Leur endurance et leur influence sur le comportement des troupes relèvent du grand mystère féminin. Cette aura méprisée quand tout va bien et qui sublime la personne dans la difficulté. Ce mystère est celui de la relation de la mère à l'enfant. Celle qui met au monde, nourrit, soigne, protège et console. Aussi fort a-t-il été, un homme à l'agonie redevient un enfant.

Plus surprenant encore, celles dont les moribonds imploraient le secours et le soutien moral devaient, une fois la paix revenue, passer sous silence leur héroïsme au risque de passer pour des hommes manqués ou des filles à soldat et perdre du coup leur statut de femme respectable. de cette guerre les hommes rentraient plus hommes et les femmes moins femmes.

Il faut avoir, selon l'expression consacrée, le coeur bien accroché pour lire pareil ouvrage. Chaque témoignage relate des atrocités. L'ouvrage est certes tendancieux et glorifie l'action des troupes du pays agressé allant jusqu'à faire valoir les soins apportés aux blessés ennemis. Mais s'agissant de la réaction à l'invasion d'un pays par les troupes nazies, on aura du mal trouver le contre poids en action humanitaire.

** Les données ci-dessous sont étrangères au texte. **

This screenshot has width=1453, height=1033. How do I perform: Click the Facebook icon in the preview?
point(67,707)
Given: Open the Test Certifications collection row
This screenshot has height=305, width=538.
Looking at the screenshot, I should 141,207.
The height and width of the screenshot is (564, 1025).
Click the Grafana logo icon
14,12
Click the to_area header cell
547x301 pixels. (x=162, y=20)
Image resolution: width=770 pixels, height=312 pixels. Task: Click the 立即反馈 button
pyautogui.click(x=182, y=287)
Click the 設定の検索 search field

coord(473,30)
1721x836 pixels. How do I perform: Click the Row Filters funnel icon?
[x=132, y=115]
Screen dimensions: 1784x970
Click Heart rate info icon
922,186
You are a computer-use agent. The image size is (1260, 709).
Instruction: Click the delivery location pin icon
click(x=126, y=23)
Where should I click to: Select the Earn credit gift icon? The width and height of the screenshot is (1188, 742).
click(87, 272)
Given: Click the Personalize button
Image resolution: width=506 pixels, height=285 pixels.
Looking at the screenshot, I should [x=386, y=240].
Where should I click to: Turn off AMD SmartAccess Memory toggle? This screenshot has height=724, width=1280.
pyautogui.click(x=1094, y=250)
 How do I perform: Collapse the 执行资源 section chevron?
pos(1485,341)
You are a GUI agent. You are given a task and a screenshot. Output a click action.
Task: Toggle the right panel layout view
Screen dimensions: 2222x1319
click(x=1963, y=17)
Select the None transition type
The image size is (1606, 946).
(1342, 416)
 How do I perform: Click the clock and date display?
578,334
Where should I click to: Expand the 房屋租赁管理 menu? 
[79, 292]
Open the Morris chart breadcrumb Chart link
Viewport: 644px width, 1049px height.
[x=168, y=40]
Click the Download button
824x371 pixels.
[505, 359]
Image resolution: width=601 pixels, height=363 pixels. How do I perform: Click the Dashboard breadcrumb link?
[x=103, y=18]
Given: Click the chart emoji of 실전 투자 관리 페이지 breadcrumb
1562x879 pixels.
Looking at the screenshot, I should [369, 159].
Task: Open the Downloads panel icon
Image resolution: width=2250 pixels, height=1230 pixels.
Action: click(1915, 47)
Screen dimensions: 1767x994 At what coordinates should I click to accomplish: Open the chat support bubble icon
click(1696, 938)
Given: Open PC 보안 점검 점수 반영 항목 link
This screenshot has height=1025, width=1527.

Un ouvrage édifiant qui permet de relativiser les maux que l'on peut reprocher à notre époque contemporaine, même lorsque cette dernière freine nos ardeurs dans la jouissance d'une liberté si chèrement payée par nos anciens. le grand bienfait de pareille initiative est avant tout de corriger l'appropriation de la gloire par une gente exclusivement masculine. Ce n'est que justice. Voilà en quoi se détermine le chef-d'oeuvre.